Sinn Féin responded in kind. “The Fine Gael Twitter feed is an anti-Sinn Féin frenzy” observed David Cullinane, expressing pleasure that Sinn Féin “is living inside Fine Gael’s head”.

Sinn Féin brought up, too, the case of Michael D’Arcy who spontaneously went from being a Fine Gael minister to a financial lobbyist. On Thursday, Doherty was able to give an example of what Sinn Féin portray as a classic insider when a former Fianna Fáil senator, Geraldine Feeney, who lobbied for the National Association of General Practitioners, was appointed to the Standards in Public Office Commission. “You could not make it up,” said Doherty.

The sledging on Twitter, of course, brought in the shouty army from both sides, with threads running to hundreds of high-decibel insults.

“If you look at the Dáil record we consistently raised the issue and it should not have been a surprise we took the motion,” said a Sinn Féin source.

“As far as we were concerned it was Fine Gael trying to muddy the water by attacking us. We are the main Opposition party and our job is to hold the Government to account especially when there are incidents like this.”
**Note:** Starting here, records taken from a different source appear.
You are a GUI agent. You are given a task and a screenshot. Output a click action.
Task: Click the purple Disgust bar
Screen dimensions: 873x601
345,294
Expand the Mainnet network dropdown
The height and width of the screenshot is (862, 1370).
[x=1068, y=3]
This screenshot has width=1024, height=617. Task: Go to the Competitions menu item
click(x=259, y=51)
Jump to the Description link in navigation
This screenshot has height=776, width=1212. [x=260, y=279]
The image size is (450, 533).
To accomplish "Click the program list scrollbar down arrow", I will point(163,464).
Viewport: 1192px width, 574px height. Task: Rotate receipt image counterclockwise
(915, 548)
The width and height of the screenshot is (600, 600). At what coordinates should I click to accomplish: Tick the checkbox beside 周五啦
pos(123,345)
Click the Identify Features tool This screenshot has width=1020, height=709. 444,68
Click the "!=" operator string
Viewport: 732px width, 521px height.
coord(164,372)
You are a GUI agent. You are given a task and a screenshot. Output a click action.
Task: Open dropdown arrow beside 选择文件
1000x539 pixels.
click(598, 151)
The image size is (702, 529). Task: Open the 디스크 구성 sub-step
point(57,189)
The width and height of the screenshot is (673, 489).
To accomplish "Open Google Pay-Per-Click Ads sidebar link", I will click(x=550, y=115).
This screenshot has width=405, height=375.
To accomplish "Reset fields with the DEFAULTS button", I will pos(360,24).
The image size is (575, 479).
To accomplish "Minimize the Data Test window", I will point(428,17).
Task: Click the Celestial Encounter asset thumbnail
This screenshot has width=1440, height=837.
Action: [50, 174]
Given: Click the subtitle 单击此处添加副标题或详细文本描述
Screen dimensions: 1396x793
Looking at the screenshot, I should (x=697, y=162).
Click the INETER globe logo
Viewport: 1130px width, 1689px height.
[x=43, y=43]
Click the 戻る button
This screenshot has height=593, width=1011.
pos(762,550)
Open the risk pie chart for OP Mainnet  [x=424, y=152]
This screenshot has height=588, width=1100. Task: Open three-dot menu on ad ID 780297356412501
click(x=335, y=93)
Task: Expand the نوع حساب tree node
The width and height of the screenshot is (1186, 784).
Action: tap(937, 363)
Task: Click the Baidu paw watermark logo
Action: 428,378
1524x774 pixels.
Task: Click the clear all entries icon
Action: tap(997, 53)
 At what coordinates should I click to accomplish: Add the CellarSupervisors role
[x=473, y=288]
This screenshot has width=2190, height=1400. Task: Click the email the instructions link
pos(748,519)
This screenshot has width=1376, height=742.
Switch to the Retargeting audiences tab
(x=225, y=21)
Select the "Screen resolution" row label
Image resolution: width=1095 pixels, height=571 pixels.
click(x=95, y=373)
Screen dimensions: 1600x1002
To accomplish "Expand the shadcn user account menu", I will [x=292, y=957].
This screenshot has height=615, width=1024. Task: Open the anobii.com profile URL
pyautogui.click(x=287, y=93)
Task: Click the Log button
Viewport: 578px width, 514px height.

Promising “robust opposition”, Sinn Féin believes it is needed: “We have not had it for five years, because of confidence and supply, and because of Covid. It’s a reversion to more traditional politics.”

Each party can attack the other without losing support, since the overlap between is tiny, if it exists at all. Equally, both of them have the clearest brand identities, so that helps, too.

It is all more complicated for Fianna Fáil which is just getting to grips with being back in power. It has taken the occasional pot-shot at Sinn Féin but it is not a strategy.

“Spats in parliament are fine in a heated political debate but it doesn’t necessarily butter any spuds. Nor does it resonate with people outside the bubble,” declared a Fianna Fáil figure.